§ Problem statement
Would you write out all the records again, exactly?

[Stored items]
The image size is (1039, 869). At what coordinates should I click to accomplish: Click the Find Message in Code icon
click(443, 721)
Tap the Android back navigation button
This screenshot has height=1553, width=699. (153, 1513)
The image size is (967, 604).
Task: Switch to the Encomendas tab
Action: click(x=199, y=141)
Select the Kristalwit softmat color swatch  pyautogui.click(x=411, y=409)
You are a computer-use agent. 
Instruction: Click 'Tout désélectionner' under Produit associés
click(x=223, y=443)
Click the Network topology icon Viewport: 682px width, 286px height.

§ Written answer
The image size is (1039, 869). At what coordinates should I click to accomplish: Click the Find Message in Code icon
click(443, 721)
Tap the Android back navigation button
This screenshot has height=1553, width=699. (153, 1513)
The image size is (967, 604).
Task: Switch to the Encomendas tab
Action: click(x=199, y=141)
Select the Kristalwit softmat color swatch  pyautogui.click(x=411, y=409)
You are a computer-use agent. 
Instruction: Click 'Tout désélectionner' under Produit associés
click(x=223, y=443)
Click the Network topology icon Viewport: 682px width, 286px height.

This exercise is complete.